オースティン氏は日本経済新聞の書面での取材で、中国とソロモン諸島が4月に締結した安保協定をめぐり「ソロモン諸島の情勢不安を増幅する可能性がある」と言及。中国軍がソロモン諸島に駐留するシナリオに懸念を示した。「米国は太平洋諸国と永続的なつながりをさらに強める」と強調し、中国に対抗する意向を鮮明にした。

バイデン米政権は中国がソロモン諸島を皮切りに他の太平洋諸国と類似の安保協定を結ぶと警戒する。安保協定の正式な内容は明らかになっていない。米国は中国が軍駐留の意図はないと主張しつつ時間をかけて関係を深め、最終的に軍事拠点を設けるとの疑念を持つ。

疑念が根深い要因は2010年代の南シナ海をめぐる中国の行動にある。

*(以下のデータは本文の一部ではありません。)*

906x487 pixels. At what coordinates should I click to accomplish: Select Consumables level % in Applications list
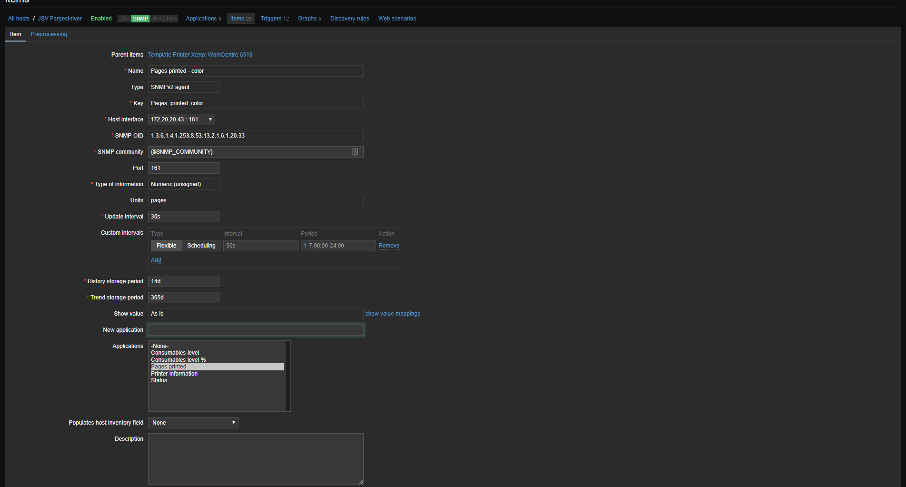click(x=178, y=360)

中国の習近平(シー・ジンピン)国家主席は15年、当時のオバマ米大統領との首脳会談後の共同記者会見で南シナ海の軍事拠点化を目指さないと明言した。しかしその後も中国は人工島などに対艦ミサイルや電子妨害システムを配備した。

オースティン氏は南シナ海の現状について「中国の全面的で違法な海洋権益の主張は自由航行権に対する深刻な脅威だ」と改めて批判した。「隣国を威圧したり、南シナ海で違法な権益を主張したりする中国の取り組みに反対し、ルールに基づく国際秩序を支持し、自由で開かれたインド太平洋を強固にしていく」と強調した。

米戦略国際問題研究所(CSIS)によると、南シナ海を通る国際貿易は16年に3兆3700億ドル(約430兆円)にのぼる。中国が南シナ海の通航を妨害すれば世界経済を揺るがす。ソロモン諸島も豪州と北東アジアを結ぶシーレーン(海上交通路)に位置し、中国の影響力拡大に日米豪やニュージーランドが警戒を強めている。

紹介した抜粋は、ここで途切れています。